# Your task
The lines from the top of the listing through the one containing "Prescription drugs [button] (162, 1083)" are to be retyped exactly, with no other lines.

# Materials provided
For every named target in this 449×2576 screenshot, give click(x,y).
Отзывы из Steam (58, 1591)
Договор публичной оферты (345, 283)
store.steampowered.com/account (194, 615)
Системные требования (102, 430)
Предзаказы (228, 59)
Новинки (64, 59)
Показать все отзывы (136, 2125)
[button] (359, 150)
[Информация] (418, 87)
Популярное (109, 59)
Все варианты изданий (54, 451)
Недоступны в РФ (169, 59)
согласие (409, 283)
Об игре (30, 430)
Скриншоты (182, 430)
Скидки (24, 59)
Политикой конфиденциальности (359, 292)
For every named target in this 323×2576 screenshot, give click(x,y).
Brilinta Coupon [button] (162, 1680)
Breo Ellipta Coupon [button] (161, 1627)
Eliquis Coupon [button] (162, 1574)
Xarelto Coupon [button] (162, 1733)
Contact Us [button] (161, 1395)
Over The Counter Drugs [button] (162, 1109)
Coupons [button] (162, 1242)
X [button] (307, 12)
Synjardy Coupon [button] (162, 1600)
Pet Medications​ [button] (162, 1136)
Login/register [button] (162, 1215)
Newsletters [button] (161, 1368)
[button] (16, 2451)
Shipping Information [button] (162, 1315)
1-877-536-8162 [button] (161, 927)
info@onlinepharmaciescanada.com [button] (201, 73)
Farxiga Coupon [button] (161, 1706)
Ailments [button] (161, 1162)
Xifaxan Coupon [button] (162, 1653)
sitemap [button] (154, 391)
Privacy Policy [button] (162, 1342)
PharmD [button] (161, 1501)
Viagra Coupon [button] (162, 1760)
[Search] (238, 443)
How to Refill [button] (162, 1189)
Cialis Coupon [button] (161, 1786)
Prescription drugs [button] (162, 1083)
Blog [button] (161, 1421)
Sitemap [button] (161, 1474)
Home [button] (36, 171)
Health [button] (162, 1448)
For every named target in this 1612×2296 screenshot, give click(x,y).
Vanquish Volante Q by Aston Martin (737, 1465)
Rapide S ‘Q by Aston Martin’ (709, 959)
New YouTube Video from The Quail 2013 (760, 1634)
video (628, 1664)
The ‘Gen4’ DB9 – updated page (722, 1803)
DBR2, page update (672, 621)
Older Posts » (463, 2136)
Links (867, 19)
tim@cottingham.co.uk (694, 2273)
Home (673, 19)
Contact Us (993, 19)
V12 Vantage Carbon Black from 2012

# Reply
For every named target in this 449×2576 screenshot, give click(x,y).
Отзывы из Steam (58, 1591)
Договор публичной оферты (345, 283)
store.steampowered.com/account (194, 615)
Системные требования (102, 430)
Предзаказы (228, 59)
Новинки (64, 59)
Показать все отзывы (136, 2125)
[button] (359, 150)
[Информация] (418, 87)
Популярное (109, 59)
Все варианты изданий (54, 451)
Недоступны в РФ (169, 59)
согласие (409, 283)
Об игре (30, 430)
Скриншоты (182, 430)
Скидки (24, 59)
Политикой конфиденциальности (359, 292)
For every named target in this 323×2576 screenshot, give click(x,y).
Brilinta Coupon [button] (162, 1680)
Breo Ellipta Coupon [button] (161, 1627)
Eliquis Coupon [button] (162, 1574)
Xarelto Coupon [button] (162, 1733)
Contact Us [button] (161, 1395)
Over The Counter Drugs [button] (162, 1109)
Coupons [button] (162, 1242)
X [button] (307, 12)
Synjardy Coupon [button] (162, 1600)
Pet Medications​ [button] (162, 1136)
Login/register [button] (162, 1215)
Newsletters [button] (161, 1368)
[button] (16, 2451)
Shipping Information [button] (162, 1315)
1-877-536-8162 [button] (161, 927)
info@onlinepharmaciescanada.com [button] (201, 73)
Farxiga Coupon [button] (161, 1706)
Ailments [button] (161, 1162)
Xifaxan Coupon [button] (162, 1653)
sitemap [button] (154, 391)
Privacy Policy [button] (162, 1342)
PharmD [button] (161, 1501)
Viagra Coupon [button] (162, 1760)
[Search] (238, 443)
How to Refill [button] (162, 1189)
Cialis Coupon [button] (161, 1786)
Prescription drugs [button] (162, 1083)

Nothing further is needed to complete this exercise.